::: Recorded data

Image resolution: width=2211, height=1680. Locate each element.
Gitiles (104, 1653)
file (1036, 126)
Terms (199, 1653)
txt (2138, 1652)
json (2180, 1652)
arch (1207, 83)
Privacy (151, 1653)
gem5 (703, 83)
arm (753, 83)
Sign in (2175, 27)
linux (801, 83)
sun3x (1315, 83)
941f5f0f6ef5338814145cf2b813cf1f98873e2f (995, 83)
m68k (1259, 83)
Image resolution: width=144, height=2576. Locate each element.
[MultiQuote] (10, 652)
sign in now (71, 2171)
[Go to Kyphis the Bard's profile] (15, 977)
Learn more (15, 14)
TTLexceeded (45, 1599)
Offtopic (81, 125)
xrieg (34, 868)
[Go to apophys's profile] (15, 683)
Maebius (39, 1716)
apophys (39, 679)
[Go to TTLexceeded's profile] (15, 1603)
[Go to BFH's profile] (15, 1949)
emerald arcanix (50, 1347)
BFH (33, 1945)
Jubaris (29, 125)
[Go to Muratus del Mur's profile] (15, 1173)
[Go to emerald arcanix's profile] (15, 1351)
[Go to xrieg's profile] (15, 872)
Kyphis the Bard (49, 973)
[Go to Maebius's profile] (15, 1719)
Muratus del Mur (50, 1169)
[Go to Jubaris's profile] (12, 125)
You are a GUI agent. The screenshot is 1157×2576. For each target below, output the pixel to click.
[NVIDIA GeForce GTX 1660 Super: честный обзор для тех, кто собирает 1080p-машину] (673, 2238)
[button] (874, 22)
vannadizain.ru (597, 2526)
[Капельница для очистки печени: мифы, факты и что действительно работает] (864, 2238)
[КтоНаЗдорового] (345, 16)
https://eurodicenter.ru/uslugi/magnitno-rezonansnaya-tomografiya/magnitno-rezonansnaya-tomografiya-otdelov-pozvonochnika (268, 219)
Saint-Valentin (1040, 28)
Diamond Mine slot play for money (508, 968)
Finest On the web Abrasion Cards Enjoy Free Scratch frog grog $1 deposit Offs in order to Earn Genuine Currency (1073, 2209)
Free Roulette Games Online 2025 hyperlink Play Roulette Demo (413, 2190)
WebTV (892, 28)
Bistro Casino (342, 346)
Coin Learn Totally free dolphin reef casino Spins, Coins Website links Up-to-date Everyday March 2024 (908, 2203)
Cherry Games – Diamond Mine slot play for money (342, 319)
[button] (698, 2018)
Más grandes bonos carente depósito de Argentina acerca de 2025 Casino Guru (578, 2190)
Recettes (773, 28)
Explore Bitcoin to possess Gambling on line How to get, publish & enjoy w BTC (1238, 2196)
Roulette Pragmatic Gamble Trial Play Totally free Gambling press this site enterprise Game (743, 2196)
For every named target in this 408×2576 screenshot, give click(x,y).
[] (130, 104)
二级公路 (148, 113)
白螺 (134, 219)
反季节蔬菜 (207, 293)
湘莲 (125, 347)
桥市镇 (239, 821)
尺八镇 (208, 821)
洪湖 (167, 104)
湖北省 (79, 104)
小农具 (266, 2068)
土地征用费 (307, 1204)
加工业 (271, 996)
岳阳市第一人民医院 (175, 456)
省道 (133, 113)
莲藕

::::::

[What needs to be done] Show every line in the entries above that contains the string "Kyphis".

[Response to the task]
[Go to Kyphis the Bard's profile] (15, 977)
Kyphis the Bard (49, 973)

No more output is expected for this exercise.